To add insult to injury, Bluecloth, markdown and python-markdown are ugly hacks that boil down to iterated regexp-based gsubs. I can see why they have a long history of bugs: it is easy for a gsub pass to interfere accidentally with another, and such regexp-based transformations are full of corner cases.
A much cleaner approach is to parse the markup into a parse tree, and then generate the (X)HTML in a separate pass. This is what Pandoc, discount and Simple_markup do.
Recognized markup
Simple_markup deviates from Markdown in a few ways:
any character can be escaped with \,
emphasis is done with __ (less prone to accidental use than _) and bold text with *,
typographical abuses like bold emphasized text are not allowed,
headers are done with
!level1 header,!!level2 header, etc.,the
#character is thus free and can be used for numbered lists, replacing1.,pre-formatted code is done with
{{ whatever }}instead of using the indentation (less error-prone), and
it is possible to extend the markup with custom processors, using
{{extension-nameblocks; for instance, raw HTML is inserted with{{html <b> whatever </b> }}(before you try to inject arbitrary HTML in the comments: this extension is only enabled in the main text).
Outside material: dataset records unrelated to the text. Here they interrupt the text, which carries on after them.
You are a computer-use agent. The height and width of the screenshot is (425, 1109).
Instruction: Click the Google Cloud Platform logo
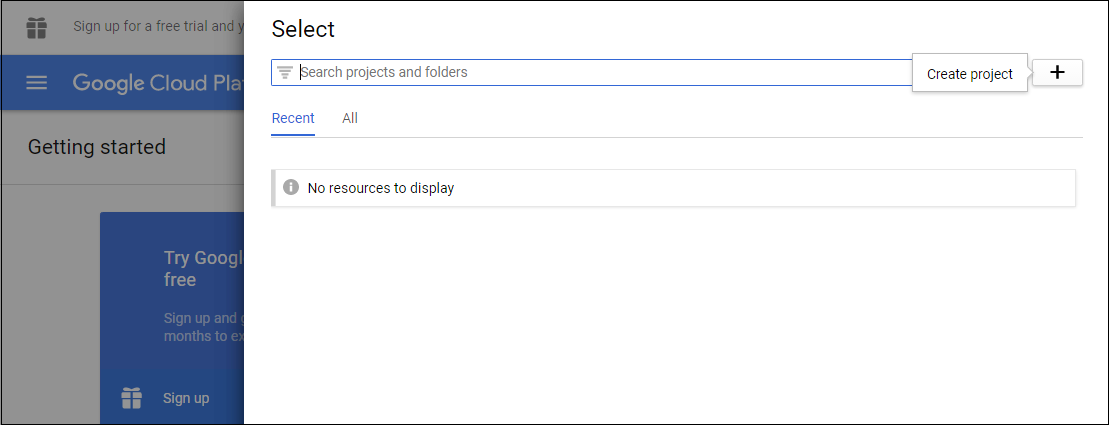(x=158, y=83)
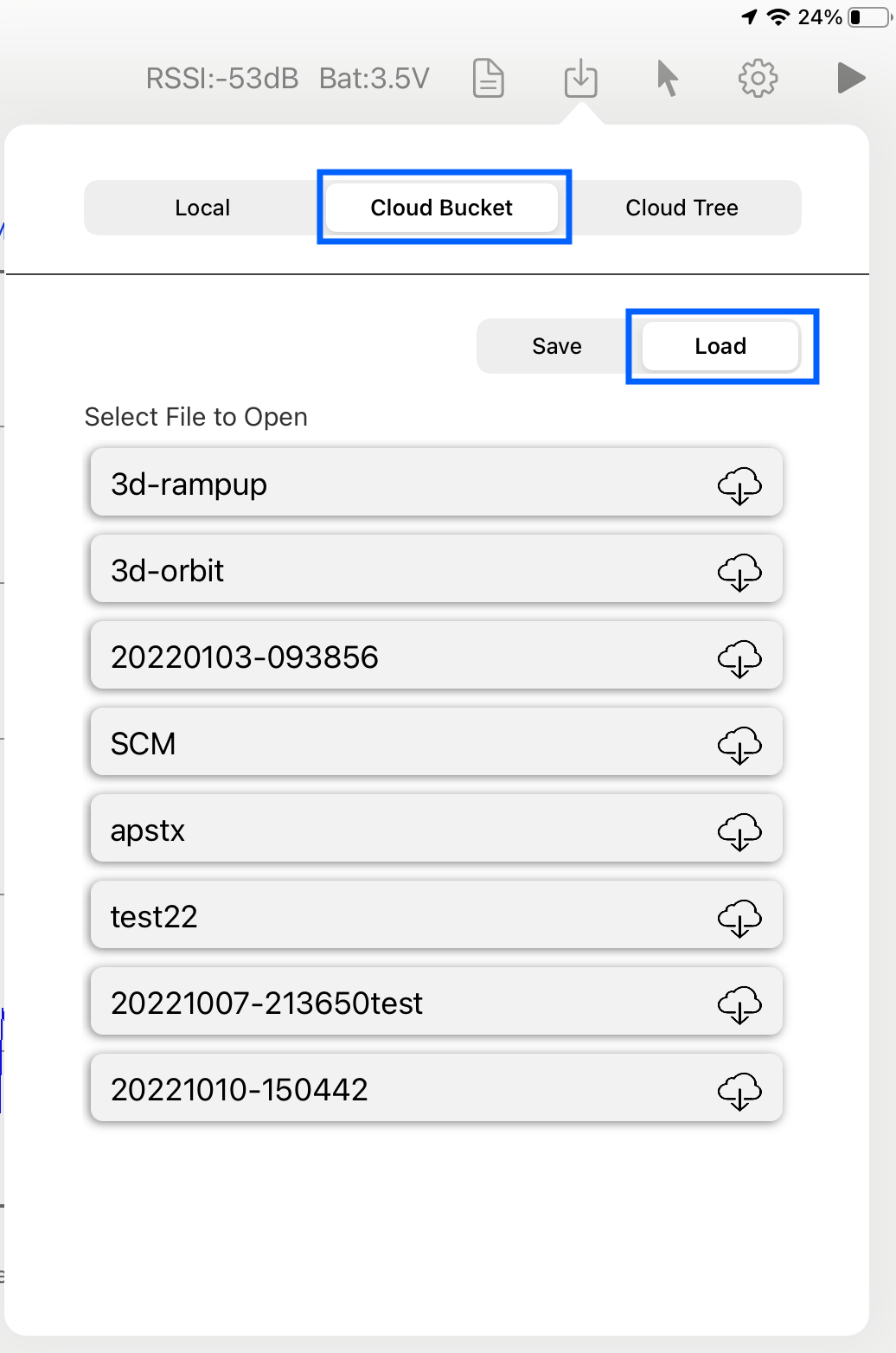Open the document file icon in toolbar

click(489, 79)
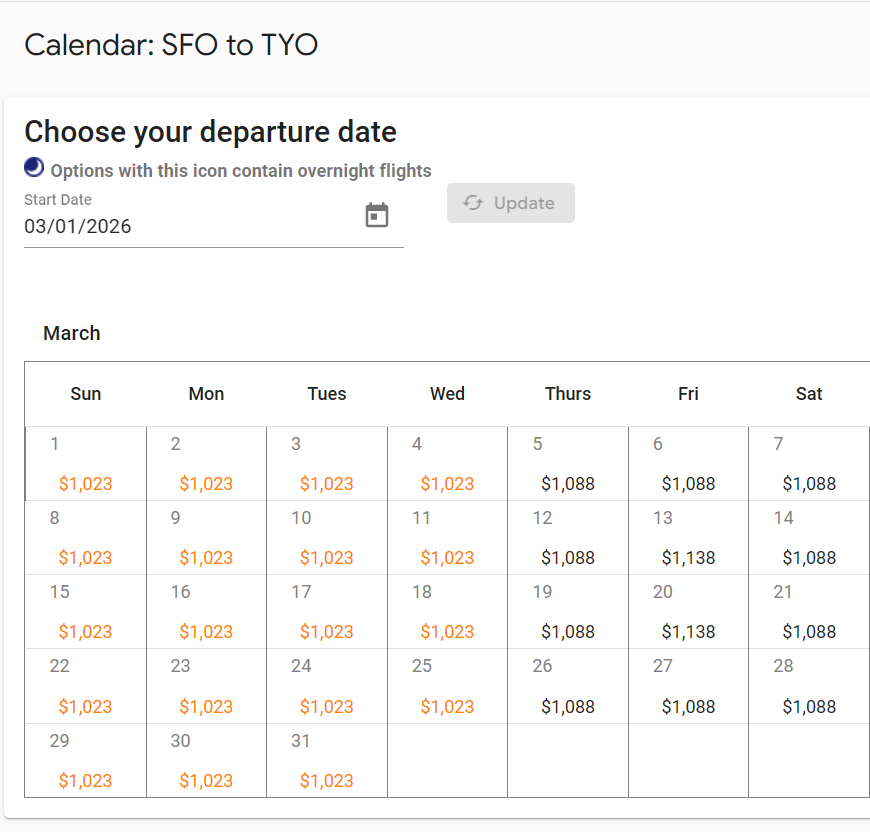Choose March 29 Sunday fare
Image resolution: width=870 pixels, height=832 pixels.
point(85,780)
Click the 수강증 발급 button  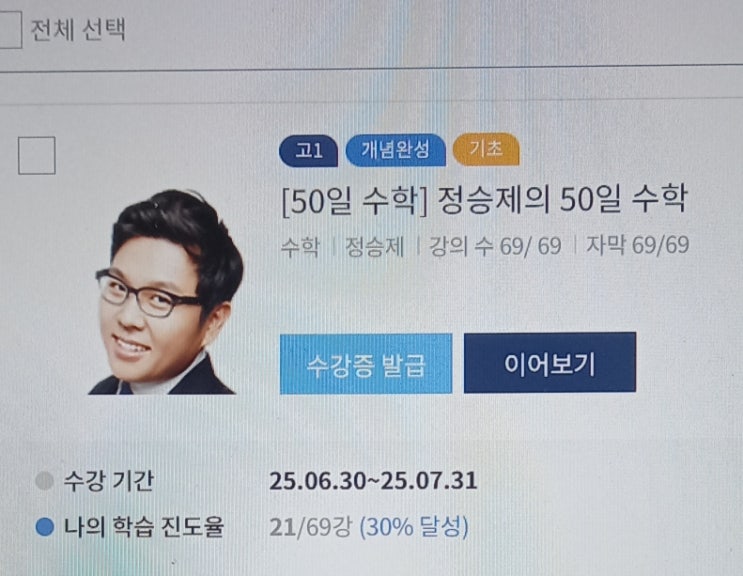click(366, 364)
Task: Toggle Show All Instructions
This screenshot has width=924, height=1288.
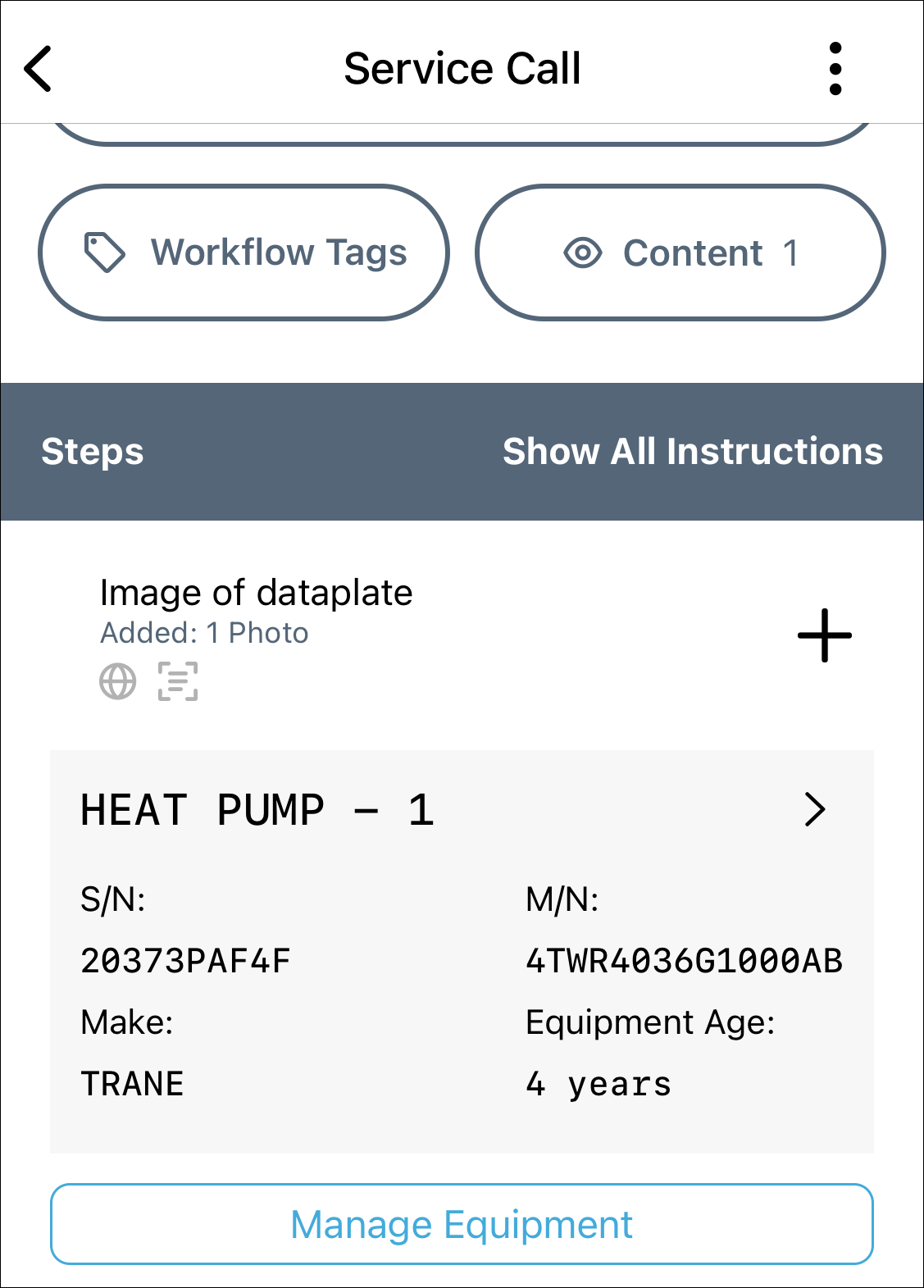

Some comments about the implementation
The bulk of the code parses a stream of lines (I use Extlib/Batteries' Enum) into a list of paragraphs, defined as:
type paragraph =
Normal of par_text
| Pre of string * string option
| Heading of int * par_text
| Quote of paragraph list
| Ulist of paragraph list * paragraph list list
| Olist of paragraph list * paragraph list list
and par_text = text list
and text =
Text of string
| Emph of string
| Bold of string
| Struck of par_text
| Code of string
| Link of href
| Anchor of string
| Image of img_ref
and href = { href_target : string; href_desc : string; }
and img_ref = { img_src : string; img_alt : string; }
The Ulist and Olist constructors take the first item followed by a (possible empty) list of items, to prevent empty lists --- this way, there's at least one element.
Note that Emph, Bold and Struck don't contain more text, but only strings. It'd be rather easy to allow this by using polymorphic variants, as follows:
and simple_text = [`Text of string | `Emph of simple_text
|`Bold of simple_text | `Struck of simple_text]
and text = [ simple_text | `Code of string | ... ]
The same goes for styled text inside links. I chose not to do it, though, because bold emphasized text is just poor style.
The top-down parser takes 313 LoC and is not very complex, in spite of markdown's use of significant indentation. At its core, it's just a set of recursive functions that take an enumeration of (int * string * bool) tuples with the indentation, the string and whether the line is empty, for convenience:
let parse_enum e =
collect (read_paragraph 0)
(Enum.map (fun l -> let l' = String.strip l in (indentation l, l', l' = "")) e)
where read_paragraph indent returns Some paragraph or None at EOF or when the indentation level is less than indent, and
let collect f x =
let rec loop acc = match f x with
None -> List.rev acc
| Some y -> loop (y :: acc)
in loop []
Since the parser operates on an enumeration, it can work incrementally, reading a line from disk at a time, if wanted. As an aside, it seems to me that this is one of the two most important use cases for laziness (the other being, well, computations performed on demand, which are easy to do with OCaml's lazy), and it is perfectly satisfied by Enum.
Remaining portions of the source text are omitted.